======== Data provided
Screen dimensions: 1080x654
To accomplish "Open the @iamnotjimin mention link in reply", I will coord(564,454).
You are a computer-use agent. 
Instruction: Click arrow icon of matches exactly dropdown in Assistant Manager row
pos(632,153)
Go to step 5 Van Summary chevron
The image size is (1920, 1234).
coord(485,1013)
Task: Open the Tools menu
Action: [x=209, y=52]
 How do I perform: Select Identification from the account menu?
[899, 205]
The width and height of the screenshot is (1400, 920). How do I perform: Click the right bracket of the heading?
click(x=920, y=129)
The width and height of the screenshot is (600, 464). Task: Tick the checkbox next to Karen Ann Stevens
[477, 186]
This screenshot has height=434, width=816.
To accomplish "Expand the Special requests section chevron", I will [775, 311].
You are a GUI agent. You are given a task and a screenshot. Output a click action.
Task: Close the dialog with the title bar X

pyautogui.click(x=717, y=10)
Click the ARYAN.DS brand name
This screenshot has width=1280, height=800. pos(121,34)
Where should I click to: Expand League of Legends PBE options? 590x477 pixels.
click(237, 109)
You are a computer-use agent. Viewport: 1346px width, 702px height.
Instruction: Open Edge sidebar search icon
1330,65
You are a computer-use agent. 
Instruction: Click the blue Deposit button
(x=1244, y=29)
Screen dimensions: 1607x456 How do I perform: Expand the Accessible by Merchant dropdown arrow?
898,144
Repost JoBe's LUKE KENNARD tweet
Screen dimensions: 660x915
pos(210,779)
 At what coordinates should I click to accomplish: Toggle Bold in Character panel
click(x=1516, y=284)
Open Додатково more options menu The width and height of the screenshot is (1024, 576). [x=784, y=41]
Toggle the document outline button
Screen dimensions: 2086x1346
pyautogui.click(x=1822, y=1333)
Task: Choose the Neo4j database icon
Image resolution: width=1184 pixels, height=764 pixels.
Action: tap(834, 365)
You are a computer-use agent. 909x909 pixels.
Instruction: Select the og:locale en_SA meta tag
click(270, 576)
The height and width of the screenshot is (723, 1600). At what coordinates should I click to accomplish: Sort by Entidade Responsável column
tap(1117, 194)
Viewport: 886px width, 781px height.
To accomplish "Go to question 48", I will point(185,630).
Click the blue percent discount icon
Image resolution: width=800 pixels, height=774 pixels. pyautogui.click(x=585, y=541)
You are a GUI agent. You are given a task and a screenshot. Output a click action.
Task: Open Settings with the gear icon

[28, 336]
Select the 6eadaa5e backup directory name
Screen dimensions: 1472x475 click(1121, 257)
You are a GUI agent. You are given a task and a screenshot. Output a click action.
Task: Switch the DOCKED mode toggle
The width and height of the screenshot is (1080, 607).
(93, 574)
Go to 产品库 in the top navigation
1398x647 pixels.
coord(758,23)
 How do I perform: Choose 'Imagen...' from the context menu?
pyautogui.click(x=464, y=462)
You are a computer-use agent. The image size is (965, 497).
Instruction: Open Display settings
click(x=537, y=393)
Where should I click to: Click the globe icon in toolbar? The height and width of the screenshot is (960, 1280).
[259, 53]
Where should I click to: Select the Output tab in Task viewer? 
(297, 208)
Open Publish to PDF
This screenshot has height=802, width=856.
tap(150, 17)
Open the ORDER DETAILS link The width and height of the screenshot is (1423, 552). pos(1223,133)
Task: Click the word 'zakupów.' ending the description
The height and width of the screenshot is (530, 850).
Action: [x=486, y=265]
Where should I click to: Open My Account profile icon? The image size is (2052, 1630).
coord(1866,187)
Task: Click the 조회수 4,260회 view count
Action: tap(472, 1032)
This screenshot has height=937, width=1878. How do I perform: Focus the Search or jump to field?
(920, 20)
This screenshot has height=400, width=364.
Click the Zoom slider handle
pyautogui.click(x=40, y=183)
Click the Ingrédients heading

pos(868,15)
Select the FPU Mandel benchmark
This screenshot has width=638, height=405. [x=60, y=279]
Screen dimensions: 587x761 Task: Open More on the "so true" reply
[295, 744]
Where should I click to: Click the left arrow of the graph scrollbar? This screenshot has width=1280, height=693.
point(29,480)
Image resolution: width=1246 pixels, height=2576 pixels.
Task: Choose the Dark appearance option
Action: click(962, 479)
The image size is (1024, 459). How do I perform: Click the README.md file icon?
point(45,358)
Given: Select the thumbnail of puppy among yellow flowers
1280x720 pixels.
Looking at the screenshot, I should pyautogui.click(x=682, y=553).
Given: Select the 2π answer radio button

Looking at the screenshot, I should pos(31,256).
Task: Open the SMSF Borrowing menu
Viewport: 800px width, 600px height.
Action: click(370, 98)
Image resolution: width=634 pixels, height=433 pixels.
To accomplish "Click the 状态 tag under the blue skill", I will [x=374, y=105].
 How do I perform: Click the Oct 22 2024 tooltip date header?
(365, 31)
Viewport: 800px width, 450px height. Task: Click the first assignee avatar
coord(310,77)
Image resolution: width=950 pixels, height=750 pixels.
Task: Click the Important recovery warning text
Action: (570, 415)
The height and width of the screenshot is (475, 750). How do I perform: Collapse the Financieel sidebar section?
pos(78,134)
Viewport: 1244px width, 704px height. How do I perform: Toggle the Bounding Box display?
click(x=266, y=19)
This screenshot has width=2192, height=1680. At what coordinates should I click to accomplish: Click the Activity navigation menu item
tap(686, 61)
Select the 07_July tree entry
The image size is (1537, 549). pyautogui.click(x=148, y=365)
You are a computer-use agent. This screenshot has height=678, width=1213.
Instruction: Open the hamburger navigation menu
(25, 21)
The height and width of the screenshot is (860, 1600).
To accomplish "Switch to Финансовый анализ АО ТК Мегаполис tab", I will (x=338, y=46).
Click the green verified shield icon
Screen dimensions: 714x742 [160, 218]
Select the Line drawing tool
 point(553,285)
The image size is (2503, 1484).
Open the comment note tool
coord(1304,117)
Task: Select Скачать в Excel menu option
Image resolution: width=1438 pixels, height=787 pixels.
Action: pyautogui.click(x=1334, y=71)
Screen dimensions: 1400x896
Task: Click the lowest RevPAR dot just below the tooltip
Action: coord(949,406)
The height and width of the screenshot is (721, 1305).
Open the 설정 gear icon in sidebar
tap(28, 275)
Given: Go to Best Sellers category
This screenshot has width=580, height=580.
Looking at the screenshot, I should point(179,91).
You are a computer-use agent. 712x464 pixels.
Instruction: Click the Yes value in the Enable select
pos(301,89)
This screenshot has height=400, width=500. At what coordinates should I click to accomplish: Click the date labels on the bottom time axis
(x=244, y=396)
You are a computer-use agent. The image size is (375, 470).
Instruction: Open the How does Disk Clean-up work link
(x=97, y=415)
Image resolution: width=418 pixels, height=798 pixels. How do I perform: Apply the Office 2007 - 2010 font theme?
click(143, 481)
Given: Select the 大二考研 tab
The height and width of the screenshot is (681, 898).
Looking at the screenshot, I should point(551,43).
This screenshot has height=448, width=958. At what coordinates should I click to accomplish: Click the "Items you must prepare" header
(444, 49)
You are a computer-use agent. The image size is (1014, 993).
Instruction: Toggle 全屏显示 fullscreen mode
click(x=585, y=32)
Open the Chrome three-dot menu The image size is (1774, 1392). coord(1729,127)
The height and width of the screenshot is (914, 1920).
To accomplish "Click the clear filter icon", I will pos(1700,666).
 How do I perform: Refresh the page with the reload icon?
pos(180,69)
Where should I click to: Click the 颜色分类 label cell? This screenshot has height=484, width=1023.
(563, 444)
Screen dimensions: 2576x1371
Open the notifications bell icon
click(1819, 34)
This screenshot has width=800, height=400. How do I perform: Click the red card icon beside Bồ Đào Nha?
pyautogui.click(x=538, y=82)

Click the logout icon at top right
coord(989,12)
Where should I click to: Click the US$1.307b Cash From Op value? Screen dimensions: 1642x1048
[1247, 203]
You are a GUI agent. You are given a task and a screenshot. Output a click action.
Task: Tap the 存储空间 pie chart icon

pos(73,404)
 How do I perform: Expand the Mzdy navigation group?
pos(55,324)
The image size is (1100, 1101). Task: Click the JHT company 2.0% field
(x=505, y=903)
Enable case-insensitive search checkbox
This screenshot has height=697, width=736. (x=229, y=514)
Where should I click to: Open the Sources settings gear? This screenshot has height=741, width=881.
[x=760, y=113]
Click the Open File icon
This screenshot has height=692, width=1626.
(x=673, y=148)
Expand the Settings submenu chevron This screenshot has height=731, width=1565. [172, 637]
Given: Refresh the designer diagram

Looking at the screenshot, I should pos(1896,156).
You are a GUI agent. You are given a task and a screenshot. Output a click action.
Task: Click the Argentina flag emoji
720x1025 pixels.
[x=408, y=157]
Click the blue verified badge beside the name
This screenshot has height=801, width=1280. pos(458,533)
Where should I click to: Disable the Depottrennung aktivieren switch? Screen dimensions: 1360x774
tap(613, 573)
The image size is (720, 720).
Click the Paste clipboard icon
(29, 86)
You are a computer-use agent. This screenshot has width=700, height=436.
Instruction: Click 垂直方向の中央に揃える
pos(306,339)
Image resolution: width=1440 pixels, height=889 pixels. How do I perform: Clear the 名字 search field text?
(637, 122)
================
Exercise aim: Gather every line of the data above that contains the string "Refresh" and copy each one in full.

Full answer:
 How do I perform: Refresh the page with the reload icon?
Given: Refresh the designer diagram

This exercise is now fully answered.